A zebrafish model of Ataxia Telangiectasia (A-T)

Dr Grierson

Research Project information

Principal researcher: Dr Andrew Grierson
Institute:  Sheffield Institute for Translational Neuroscience (SITraN) & The Bateson Centre, University of Sheffield
Cost: £88,710 over 36 months
Start Date: April 2017 (3 months no cost extension to June 2020 granted in February 2020)

Zebrafish are small tropical fish that are gaining popularity for academic and industry-led research into human diseases. Almost all human disease genes (approx. 70%) have an equivalent in zebrafish. While humans and zebrafish may not look alike, they are similar.
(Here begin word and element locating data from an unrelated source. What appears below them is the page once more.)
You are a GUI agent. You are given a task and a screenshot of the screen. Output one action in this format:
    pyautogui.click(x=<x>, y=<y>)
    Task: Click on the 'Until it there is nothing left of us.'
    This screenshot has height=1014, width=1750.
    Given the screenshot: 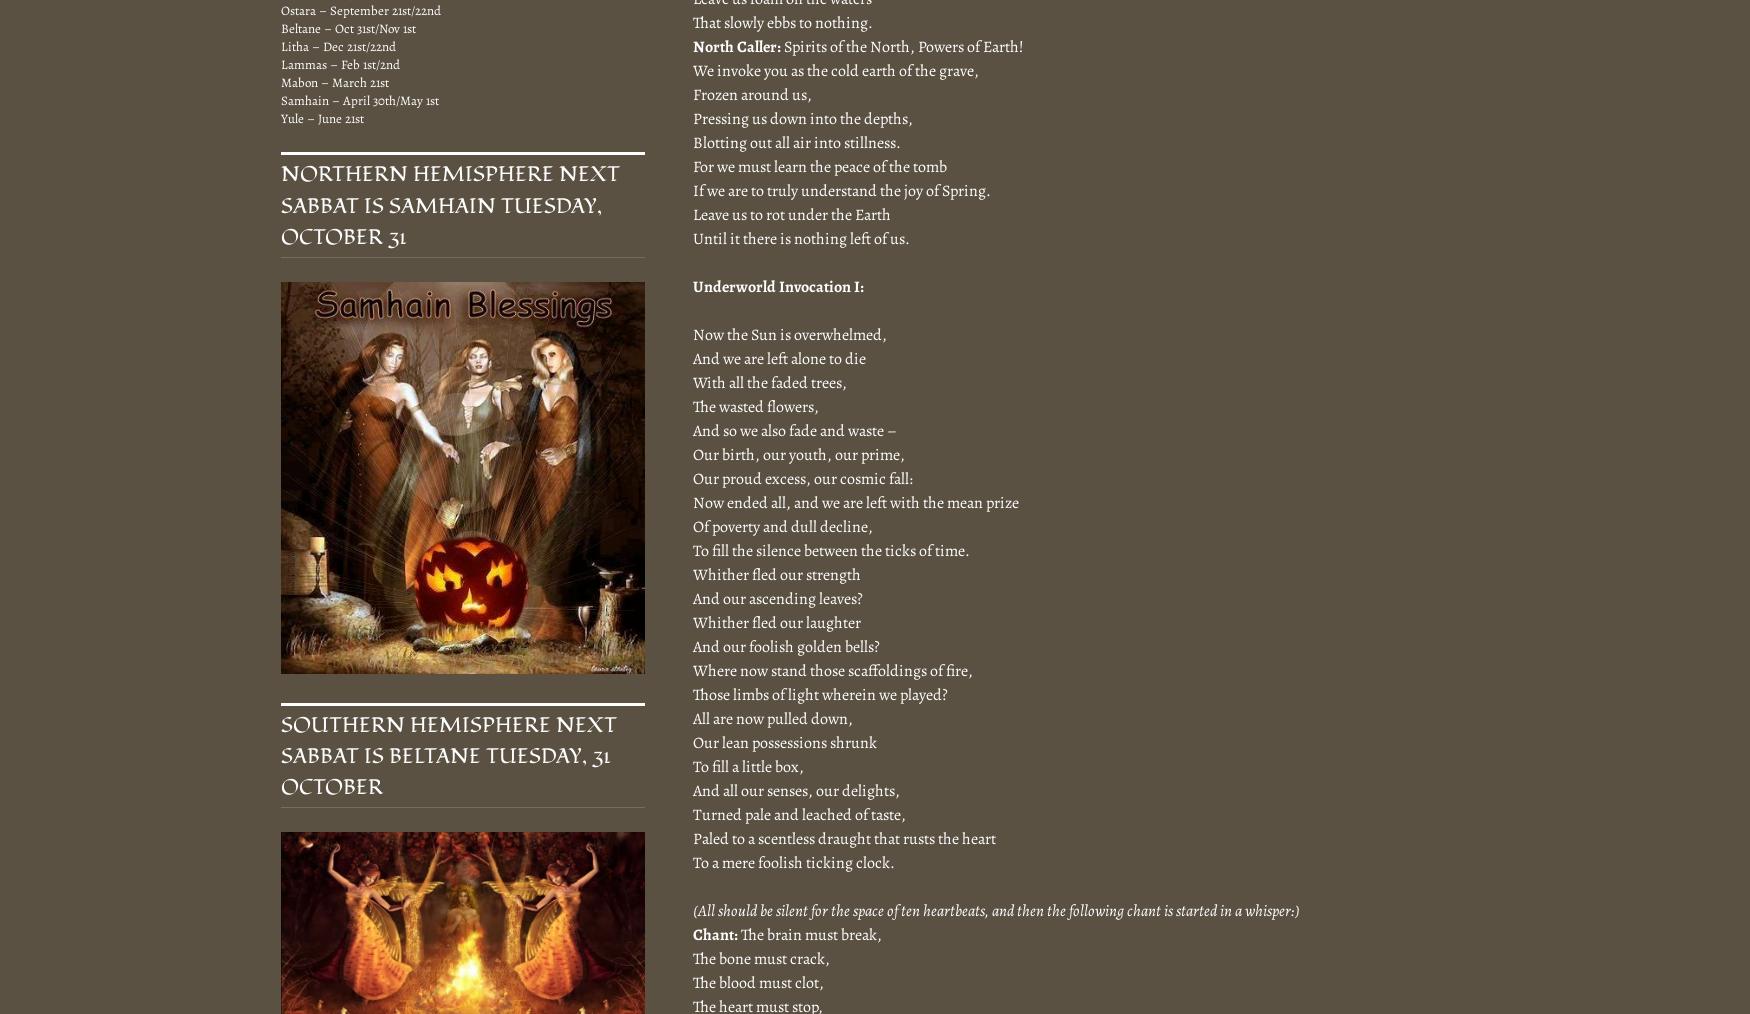 What is the action you would take?
    pyautogui.click(x=800, y=236)
    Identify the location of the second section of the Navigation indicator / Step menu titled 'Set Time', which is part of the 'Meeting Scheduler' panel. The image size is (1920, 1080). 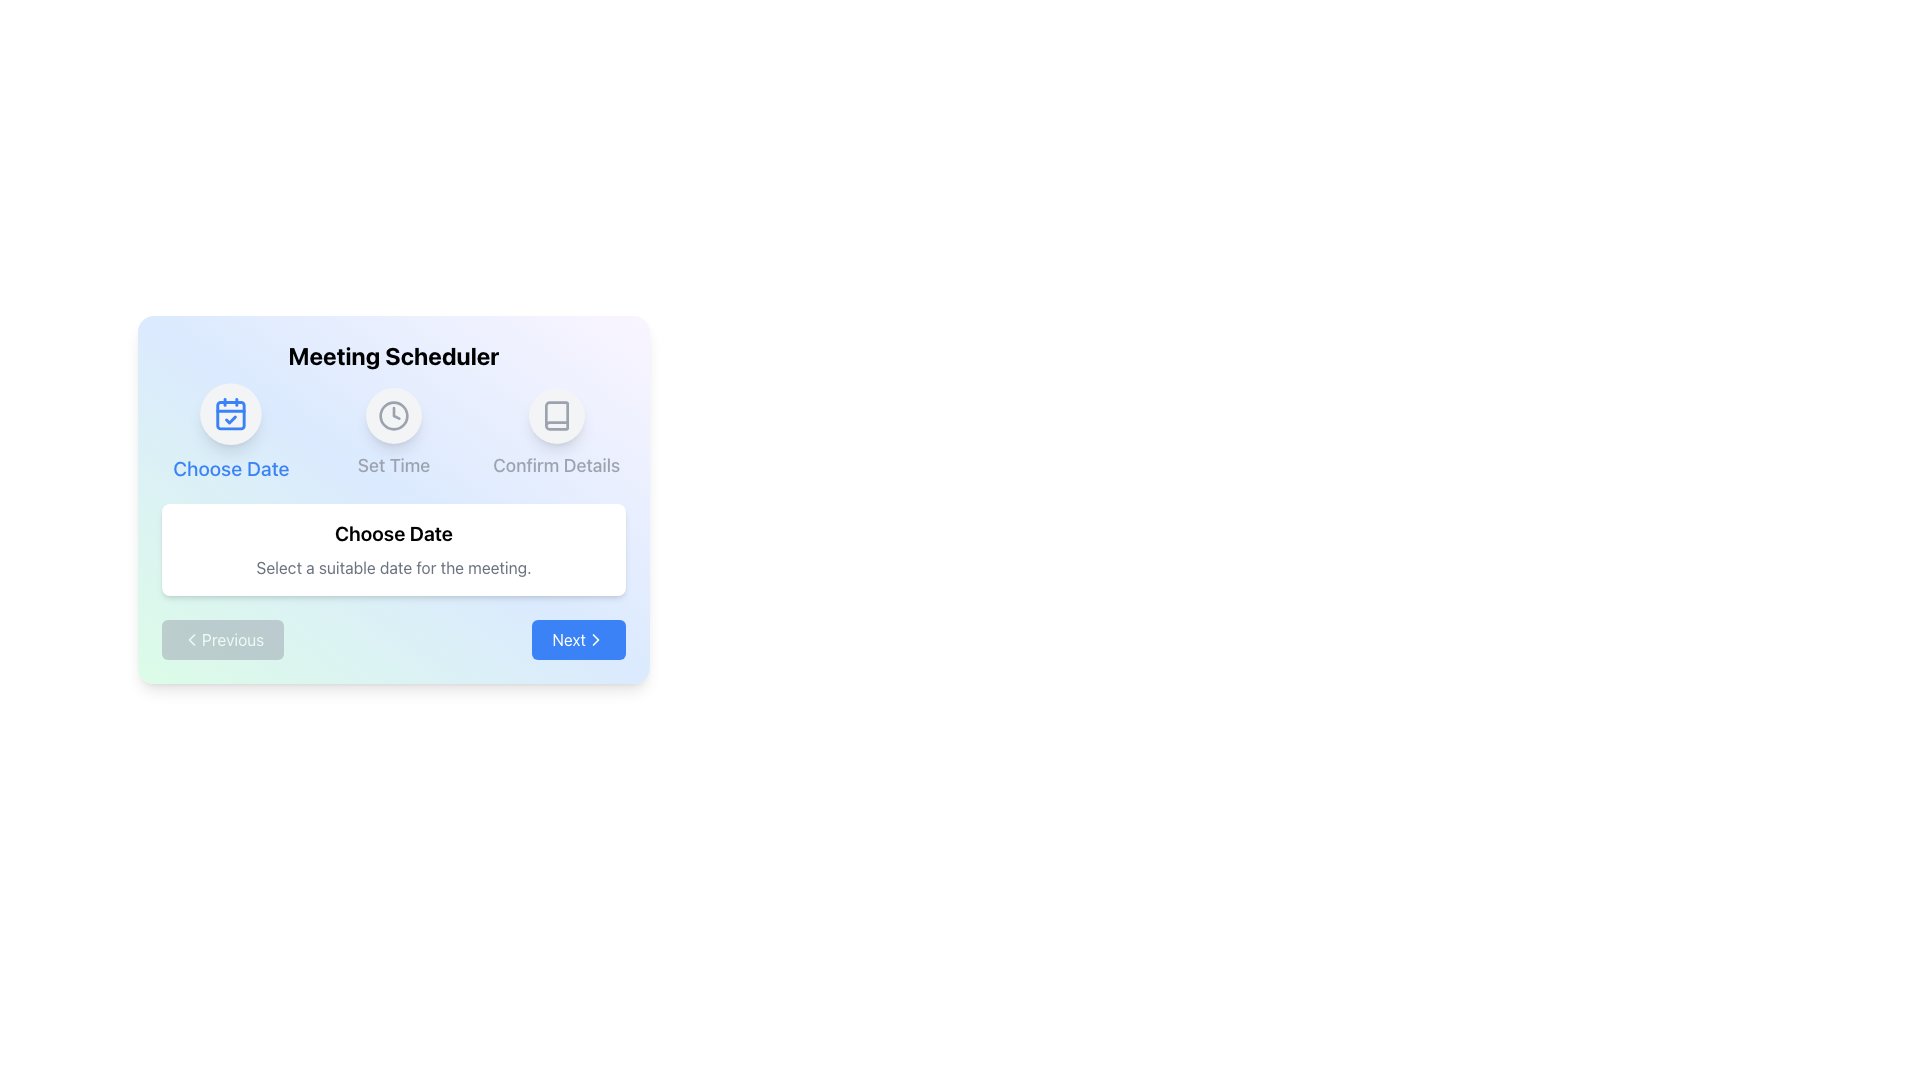
(393, 433).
Zebrafish are vertebrates (have a spinal cord) which is critical for modelling disorders of the nervous system such as A-T. Zebrafish are also highly fertile and it is possible to generate many fish in a short time.

What are the researchers proposing to do?
The aim of this project is to genetically engineer zebrafish carrying mutations in the gene, called ATM, that causes A-T in human patients.
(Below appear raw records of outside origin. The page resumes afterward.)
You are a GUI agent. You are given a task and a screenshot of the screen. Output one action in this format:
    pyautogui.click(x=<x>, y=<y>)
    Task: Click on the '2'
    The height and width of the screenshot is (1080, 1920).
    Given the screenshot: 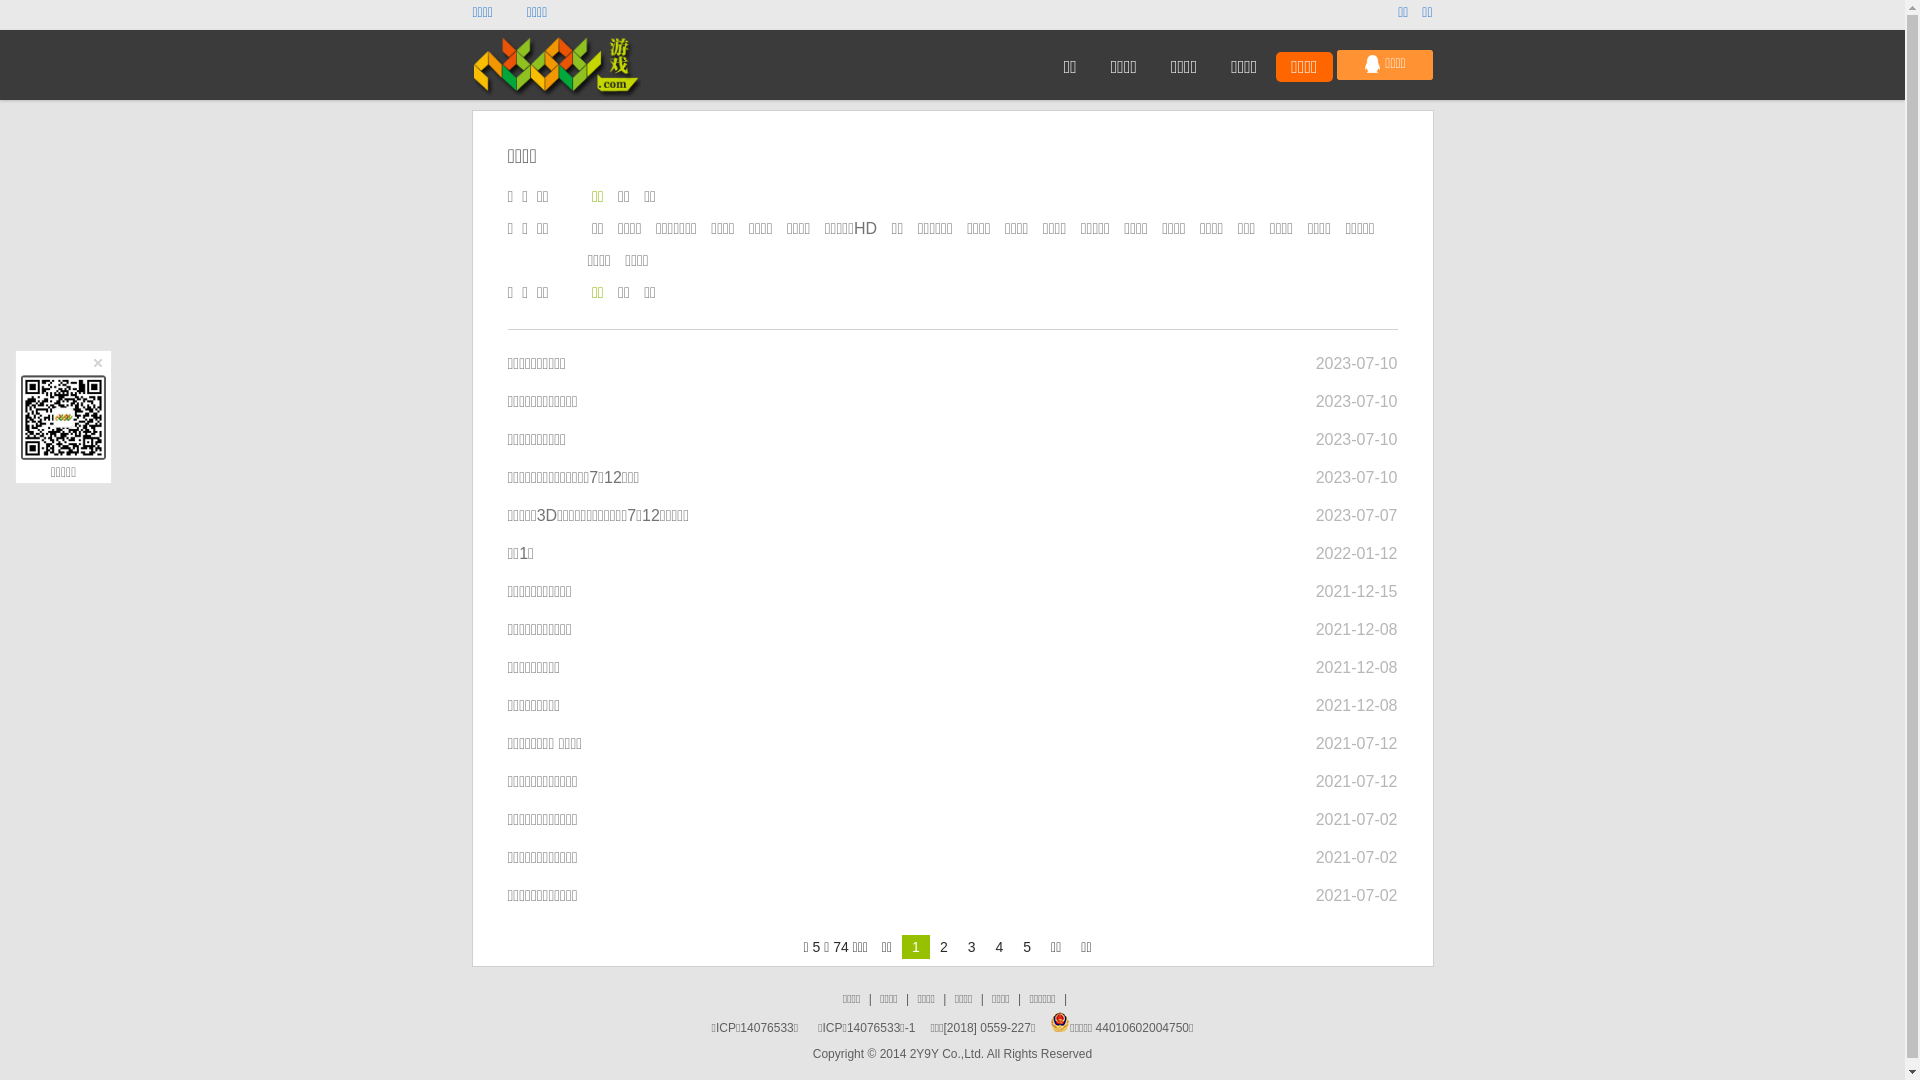 What is the action you would take?
    pyautogui.click(x=943, y=946)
There are limitations with conventional animal models of A-T as they do not develop the neurological characteristics that an A-T human patient does. To develop therapies or gain further insight into what goes wrong, researchers need to consider new models to investigate the mechanisms of A-T. The team want to study these fish in order to try and understand what “goes wrong” in the brain of A-T patients and use these fish to look for new therapeutic drugs that may slow down or limit the development of the neurological symptoms in A-T.
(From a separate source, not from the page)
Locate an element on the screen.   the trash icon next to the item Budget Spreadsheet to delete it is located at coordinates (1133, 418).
How will the research be done?
The team aim to produce genetically engineered zebrafish that carry ATM mutations using CRISPR-Cas9 gene editing techniques. CRISPR-Cas9 is a technology that has often been described as a pair of molecular scissors – it enables researchers to efficiently edit parts of the genome by removing, adding or altering sections of the DNA sequence.

How could it make a difference to the lives of those affected by A-T?
The researchers hope to use these fish to better understand the disease process, and eventually to test new therapies for future use in A-T patients. Currently, there are no therapies for A-T. This project aims to make progress towards the development of therapies by establishing a zebrafish model that develops A-T. If successful, thousands of drugs can be tested in the zebrafish, to look for drugs that might be beneficial in A-T patients.